Monday, September 21, 2009

First Days

It's like Wall Street on a Sunday morning. A schoolyard in July. The mall once Labor Day sales are over. The Bayram holiday in the Muslim world marks the end of Ramazan, the month where people fast from sunrise to sunset and practice deeds of general good. Bayram then becomes the Grand Finale where people visit friends and family, kids get sweets, gifts are given to the poor. It also seems to be the time when everyone in Ankara goes somewhere else. There have got to be towns in Turkey that are bulging at the seams with the influx of holiday visitors from Ankara because this place is pretty much empty.

So what is a stranger to the city to do without a car, telephone or Internet connection or a door of a friend on which she can knock? In the past couple of days I have found new ways to walk to familiar places, roamed the aisles of every supermarket within a 2km radius of my flat taking opportunities to practice my lame Turkish whenever I can. I've cooked a few meals in my “new” kitchen, read, watched a bit of BBC news and then I bought a phone card so I can phone the one person I know in Ankara.

Crisp, cool, partly cloudy fall weather has replaced the scorching heat of just over a year ago when I was in Turkey surrounding the days of Bayram. The south coast was a picture of Mediterranean blue waters inviting me for a refreshing swim. This year, in this city, a few coffee shops are open in the trendy parts of town with just a fraction of their normal young crowds. In my residential neighborhood the only places open are the flower shops, chocolate shops and bakeries so guests can arrive to family celebrations bearing holiday gifts.
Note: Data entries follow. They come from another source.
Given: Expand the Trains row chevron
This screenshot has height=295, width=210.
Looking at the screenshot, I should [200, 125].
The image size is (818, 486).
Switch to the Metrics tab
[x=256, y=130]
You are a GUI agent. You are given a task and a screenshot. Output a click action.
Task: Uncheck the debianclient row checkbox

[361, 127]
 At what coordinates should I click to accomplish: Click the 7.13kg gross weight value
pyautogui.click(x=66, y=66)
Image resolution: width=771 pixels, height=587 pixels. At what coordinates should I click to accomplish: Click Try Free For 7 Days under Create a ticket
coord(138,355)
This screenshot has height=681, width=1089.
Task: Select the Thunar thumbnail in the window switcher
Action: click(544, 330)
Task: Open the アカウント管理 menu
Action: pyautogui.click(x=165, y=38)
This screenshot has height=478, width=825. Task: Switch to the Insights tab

As I sit on my second floor balcony, I am very aware of the view that is NOT the panorama I had at my fifth floor flat in Prishtina. I might not be enjoying sunrises and scenery so much here, but I am seeing something else that I will be enjoying. I look down and realize that I have a birds-eye view of people in Ankara. This weekend there is barely a flicker of light in the flats around me, but every few minutes an elderly woman gets dropped off by a taxi in front of the home of some family carrying a bouquet and box of treats or young couples walk hand in hand on their way to a holiday party. Once the sun has set, kids and their parents are heading back to their homes after a party whose celebratory mood still shows on the child. Makes me think of myself on Christmas Eve leaving Grandma and Grandpa's place excited for the arrival of St. Nick.

Ankara is big and modern and could be a capital city anywhere, really. The upside of living and working in a place like this is that it lessens culture shock a bit. I mean, I can find soymilk in any number of super markets and can pretty much blend myself into the people here. It makes the move a bit easier, but it can also take away from the experience of really living in a foreign country. I hope that when I begin to travel around Turkey for work, I will be offered opportunities to partake in traditional celebrations and rituals. Maybe be invited into a Turkish home and meet the family, be put in unfamiliar surroundings and situations. Then, once I've experience the unfamiliar and even uncomfortable, I will come back to my flat in Ankara, break open a carton of soymilk and watch BBC.